TEXT SECTION ::
⁂
Five (5) number of healthy lactating domesticated female camels (Camelus dromedarius) of 4 to 10 years age were tracked and identified at Kwakwalawa village along main road to permanent site of Usmanu Danfodiyo University, Sokoto to provide the needed milk sample. The milk was collected via hand milking from skilled and experienced camel attendant after camels’ udders were thoroughly cleaned and sterilized in the morning time. Gallon-full (5litres) of milk samples from each camel was obtained. The collected milk samples were labeled A-E and transported via frozen ice pack cold chain medium in big vaccine container to University Post Graduate Central Research Lab at main campus within (<4 hours) of its collection where they were all immediately refrigerated at –20°C until required for further use.

3.3 Preparation of experimental rats and hypertension induction

Male Wistar rats (16 weeks old) weighing between 250–300g were purchased from Animal Laboratory Center of Department of Pharmacology and Therapeutics of Ahmadu Bello University, Zaria, Kaduna State, Nigeria. The rats were kept in well-ventilated cages at room temperature (28–30°C). They were maintained on normal laboratory chow (Vita Feeds^®, Grand Cereals, Jos, Nigeria) and were also allowed free access to their drinking water.
⁂
DATA RECORDS ::

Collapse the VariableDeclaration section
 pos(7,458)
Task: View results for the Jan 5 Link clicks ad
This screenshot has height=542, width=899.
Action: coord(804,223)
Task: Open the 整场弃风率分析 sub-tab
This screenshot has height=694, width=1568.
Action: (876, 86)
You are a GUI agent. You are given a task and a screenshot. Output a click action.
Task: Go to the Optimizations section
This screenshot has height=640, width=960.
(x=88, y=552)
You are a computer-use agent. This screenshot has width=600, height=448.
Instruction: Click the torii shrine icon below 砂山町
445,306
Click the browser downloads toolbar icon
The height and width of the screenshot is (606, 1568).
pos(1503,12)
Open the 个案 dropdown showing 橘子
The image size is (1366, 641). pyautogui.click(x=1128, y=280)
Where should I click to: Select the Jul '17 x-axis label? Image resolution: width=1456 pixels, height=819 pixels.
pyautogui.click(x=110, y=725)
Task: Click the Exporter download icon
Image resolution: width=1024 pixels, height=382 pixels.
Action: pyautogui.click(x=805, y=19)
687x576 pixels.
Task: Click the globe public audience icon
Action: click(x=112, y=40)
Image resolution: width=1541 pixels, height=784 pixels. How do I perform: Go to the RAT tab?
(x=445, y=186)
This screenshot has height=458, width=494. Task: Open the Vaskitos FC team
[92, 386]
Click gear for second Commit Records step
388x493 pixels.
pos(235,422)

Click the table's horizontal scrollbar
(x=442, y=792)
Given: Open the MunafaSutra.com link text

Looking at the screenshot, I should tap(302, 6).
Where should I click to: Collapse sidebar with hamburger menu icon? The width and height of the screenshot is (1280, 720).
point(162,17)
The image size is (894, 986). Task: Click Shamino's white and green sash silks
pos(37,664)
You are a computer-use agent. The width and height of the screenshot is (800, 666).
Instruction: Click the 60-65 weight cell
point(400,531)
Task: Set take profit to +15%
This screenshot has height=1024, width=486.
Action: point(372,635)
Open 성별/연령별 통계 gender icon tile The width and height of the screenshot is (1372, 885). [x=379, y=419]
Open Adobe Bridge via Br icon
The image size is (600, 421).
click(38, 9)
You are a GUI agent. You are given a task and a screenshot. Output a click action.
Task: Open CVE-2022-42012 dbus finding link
⁂
EXPLORE THE MATERIAL ::
a - Rewrite the methods passage from the words "Male Wistar rats" through "their drinking water.", changing "laboratory chow" to "laboratory feed".
b - Continue the methods passage on the camel milk samples and experimental rats from where it stops.

EXPECTED OUTPUTS ::
a -
Male Wistar rats (16 weeks old) weighing between 250–300g were purchased from Animal Laboratory Center of Department of Pharmacology and Therapeutics of Ahmadu Bello University, Zaria, Kaduna State, Nigeria. The rats were kept in well-ventilated cages at room temperature (28–30°C). They were maintained on normal laboratory feed (Vita Feeds^®, Grand Cereals, Jos, Nigeria) and were also allowed free access to their drinking water.

b -
Rats were randomly divided into 6 groups of 5 rats per each group and housed in 6 individual cages under a 12-h light-dark cycle at room temperature of 25–30±1°C and relative humidity of 55±5%. The rats were allowed two weeks to acclimatize with their new environment prior to commencement. The research ran for 4 weeks and terminated on day 29 (24h post last treatment). Treatment was as follows: Group 1 (normal control, NC) received only vehicle (Distilled Water) orally daily during treatment period for 4 weeks, they neither had hypertension induction nor any treatment or intervention given to them; Group 2 (hypertensive negative control, HNC) received orally L-NAME only (50mg/kg body weight/day) daily for 4 successive weeks; in addition during treatment period they received commensurate volume of distilled water. Group 3 (reference group or hypertensive positive control, PC) received orally daily amlodipine (10mg/kg/day) concurrently for 4 successive weeks.

Groups 4, 5, and 6 received orally raw camel milk according to their body weight. Group 4 received 100mg/kg/day dosed as (CM1), Group 5 received 300mg/kg/day of raw CM dosed as (CM3) and Group 6 as (CM5) received 500mg/kg/day of raw CM concurrently with L-NAME dose.

All rats irrespective of which cage or group they were are allowed free access to food and tap water ad libitum. All rats except the NC or Group 1 were orally administered 50mg/kg body weight/day dissolved L-NAME during experimental period which made them inducted with hypertension.

3.3.1 Ethics Statement

All animal studies were performed according to the US National Institutes of Health Guidelines for the Care and Use of Laboratory Animals and the experiments with rats was approved by the University Committee for Animal Use and Care and all ensuing experiments have followed the universal guidelines in accordance with procedure of recommendation of US based National Institutes of Health (NIH) (NIH publication for laboratory animal care and use).

Indirect measurement of rat BP (by non-invasive method) was done with tail-cuff procedure; which involved rats tails being inserted in a cuff which is connected with electrosphygmomanometer (Model 179; Blood Pressure Analyzer IITC, Woodland Hills, USA).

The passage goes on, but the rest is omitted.